_PAGE_.
I wound up staying up to see them get back at midnight because I’d been driving the 16-year-old home from the cast party for the high school musical shortly before that. He’s been doing tech for all the shows. We just found out he qualified for the national Technology Student Association competition in June. And the 14-year-old had a great jazz band performance Friday night, including a solo. So lots to celebrate.
Some other weekend highlights included going for a run with my friend Jane along the river on Saturday morning. We timed this perfectly to finish right before it started pouring raining. We had some playdates on Saturday and then in the evening I had a sitter come for a few hours (one my 6-year-old gets so excited to see) and I went to the gym and then went to Barnes & Noble to plan out my summer. I made a Summer Fun List and then looked at the calendar and the various things we have going on to figure out when they could happen. In some cases I made bookings and in other cases I just set target dates (I’m guessing we can probably get Phillies tickets a little closer to the game so I chose a weekend and we can see about the weather and such). I also briefly looked at some upcoming highlights for the rest of the year. Maybe planning doesn’t sound like everyone’s idea of a fun Saturday night but this was all planning stuff I want to do. Which I think deserves to be planned as much as stuff we have to do.
Sunday, in my eternal game of schedule Tetris, I had set things up so I could be the lone driver. Basically this involved switching the order of the two middle schoolers at tennis lessons so that I could drive the 6-year-old somewhere during the older kid’s lesson, with the assumption that she could check herself out and hangout near the tennis place on her own for 20 minutes after (something I would not have the 11-year-old do…for various reasons). I had thought my husband and the oldest would come home on Sunday, but since they made it home Saturday night I had the second driver (in fact, I had a third) and didn’t need to worry about all this. After the driving we had a relaxed afternoon (I did some Legos with the 6-year-old, laundry, and read a book…) and then we had family dinner with all 7, which was both nice and chaotic. So it goes. I then signed 125 book plates for a book giveaway.

_THE PROBLEM_. Reproduce the passage of the weekend recap that starts with "I wound up staying" and goes on through "lots to celebrate.", word for word.

_DATASET ENTRIES_.
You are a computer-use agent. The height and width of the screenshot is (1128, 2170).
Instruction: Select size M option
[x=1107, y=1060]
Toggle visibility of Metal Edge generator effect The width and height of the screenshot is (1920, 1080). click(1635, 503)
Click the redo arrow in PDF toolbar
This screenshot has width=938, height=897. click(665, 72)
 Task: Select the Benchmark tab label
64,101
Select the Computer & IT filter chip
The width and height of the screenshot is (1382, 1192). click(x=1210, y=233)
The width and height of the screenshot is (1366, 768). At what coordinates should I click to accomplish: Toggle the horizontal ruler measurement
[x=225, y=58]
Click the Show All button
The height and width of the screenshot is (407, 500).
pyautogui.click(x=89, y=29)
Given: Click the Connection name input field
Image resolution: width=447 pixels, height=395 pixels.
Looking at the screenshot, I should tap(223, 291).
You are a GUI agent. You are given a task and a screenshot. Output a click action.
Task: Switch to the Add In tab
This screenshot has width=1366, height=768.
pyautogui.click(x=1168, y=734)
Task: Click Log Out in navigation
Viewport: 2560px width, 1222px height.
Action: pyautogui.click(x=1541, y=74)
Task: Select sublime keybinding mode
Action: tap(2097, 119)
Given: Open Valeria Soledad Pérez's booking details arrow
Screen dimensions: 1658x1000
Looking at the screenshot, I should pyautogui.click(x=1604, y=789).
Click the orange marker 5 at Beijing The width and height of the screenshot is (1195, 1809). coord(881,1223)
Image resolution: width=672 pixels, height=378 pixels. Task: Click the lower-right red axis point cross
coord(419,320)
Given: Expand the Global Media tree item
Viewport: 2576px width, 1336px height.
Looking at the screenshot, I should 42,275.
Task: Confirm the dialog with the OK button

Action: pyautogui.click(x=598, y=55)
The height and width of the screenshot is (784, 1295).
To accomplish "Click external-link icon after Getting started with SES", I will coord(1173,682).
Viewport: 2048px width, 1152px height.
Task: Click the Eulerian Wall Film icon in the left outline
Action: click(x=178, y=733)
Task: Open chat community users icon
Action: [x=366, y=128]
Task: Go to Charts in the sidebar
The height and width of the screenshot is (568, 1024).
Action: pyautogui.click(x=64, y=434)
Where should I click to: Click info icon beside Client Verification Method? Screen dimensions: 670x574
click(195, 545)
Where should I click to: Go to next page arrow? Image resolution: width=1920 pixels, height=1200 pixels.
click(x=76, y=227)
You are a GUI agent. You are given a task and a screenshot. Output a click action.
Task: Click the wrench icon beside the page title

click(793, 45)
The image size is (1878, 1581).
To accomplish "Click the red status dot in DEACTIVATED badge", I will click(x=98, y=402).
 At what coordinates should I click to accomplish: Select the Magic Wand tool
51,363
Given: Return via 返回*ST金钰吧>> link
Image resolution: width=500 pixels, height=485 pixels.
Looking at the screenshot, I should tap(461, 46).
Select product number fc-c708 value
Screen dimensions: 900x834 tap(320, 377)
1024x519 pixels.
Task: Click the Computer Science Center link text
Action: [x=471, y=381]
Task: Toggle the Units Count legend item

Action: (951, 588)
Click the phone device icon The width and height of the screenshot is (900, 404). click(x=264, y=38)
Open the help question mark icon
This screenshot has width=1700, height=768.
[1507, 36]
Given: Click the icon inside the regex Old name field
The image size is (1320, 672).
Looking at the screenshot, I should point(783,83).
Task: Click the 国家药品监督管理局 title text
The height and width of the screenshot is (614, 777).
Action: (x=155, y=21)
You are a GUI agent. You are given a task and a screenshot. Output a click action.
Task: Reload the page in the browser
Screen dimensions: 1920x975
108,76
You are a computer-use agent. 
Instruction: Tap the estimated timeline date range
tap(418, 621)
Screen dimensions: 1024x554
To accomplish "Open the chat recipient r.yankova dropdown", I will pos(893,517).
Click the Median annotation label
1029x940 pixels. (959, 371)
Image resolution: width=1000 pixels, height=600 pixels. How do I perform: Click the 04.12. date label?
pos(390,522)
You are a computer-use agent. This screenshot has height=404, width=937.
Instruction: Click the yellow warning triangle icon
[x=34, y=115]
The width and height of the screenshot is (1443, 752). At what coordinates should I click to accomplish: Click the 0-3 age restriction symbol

_SOLVED EXERCISE_.
I wound up staying up to see them get back at midnight because I’d been driving the 16-year-old home from the cast party for the high school musical shortly before that. He’s been doing tech for all the shows. We just found out he qualified for the national Technology Student Association competition in June. And the 14-year-old had a great jazz band performance Friday night, including a solo. So lots to celebrate.